751 - Quote From 'Spent' Supportive Of Storying

Spent by Geoffrey Miller is providing me with some valuable insight into the evolutionary psychology behind pop culture and consumerism. The quote that follows sums up, in a flourish, our long history of role-playing: where, evolutionarily, it comes from, and where, technologically, it may be going.

This is just the kind of scientific perspective my arguments about the art of storying need to build on if they are to amount to anything, so it is encouraging to catch in Miller's writing such joie de vivre, such engagement with the imagination. The paragraph follows a discussion of avatars in the role-playing game World of Warcraft:

Most animals have very little behavioral control over their physical appearance. They can groom themselves to keep feathers or fur clean, but they cannot select a different species, sex, age, shape, color, or body texture. Ever since humans invented body ornamentation at least a hundred thousand years ago, however, we have been able to transform our bodies in ever more dramatic ways. Tribal peoples wear animal masks; British civil servants cross-dress; children play dress-up; the Florida elderly don toddler-bright colors. As people do more of their socializing through virtual-reality worlds such as World of Warcraft and Second Life, their visual appearance is becoming less constrained by their true physical characteristics, and more constrained by their psychological traits, such as aesthetic preferences and idealized self-images. Virtual-reality users will soon be able to create avatars that resemble a mini-Mao, a Botox syringe, a mantis-legged cantaloupe, a pearl necklace, Nigella Lawson, or the evil Archimandrite Luseferous from the Iain M. Banks novel The Algebraist. Such customized avatars will reveal nothing about the physical appearance of the users, but a lot about their psychology. They will demonstrate more forcefully than ever before that consumerism is not about owning material objects, but about displaying [the "Central Six" individual differences that distinguish human minds from one another]. [pp. 142-3]

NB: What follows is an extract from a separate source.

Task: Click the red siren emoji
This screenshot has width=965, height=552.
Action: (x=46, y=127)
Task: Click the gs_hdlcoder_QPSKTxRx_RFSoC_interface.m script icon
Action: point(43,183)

I particularly note the mixing of fact and fiction, literary allusions, and reference to idealized self-images. The Storying argument is that the opportunities laid before us in virtual-reality function because they are already radically present in true-reality. Storying is about winkling out and expanding these opportunities in first as well as second life. It is music played on the strings Geoffrey Miller and others have analyzed.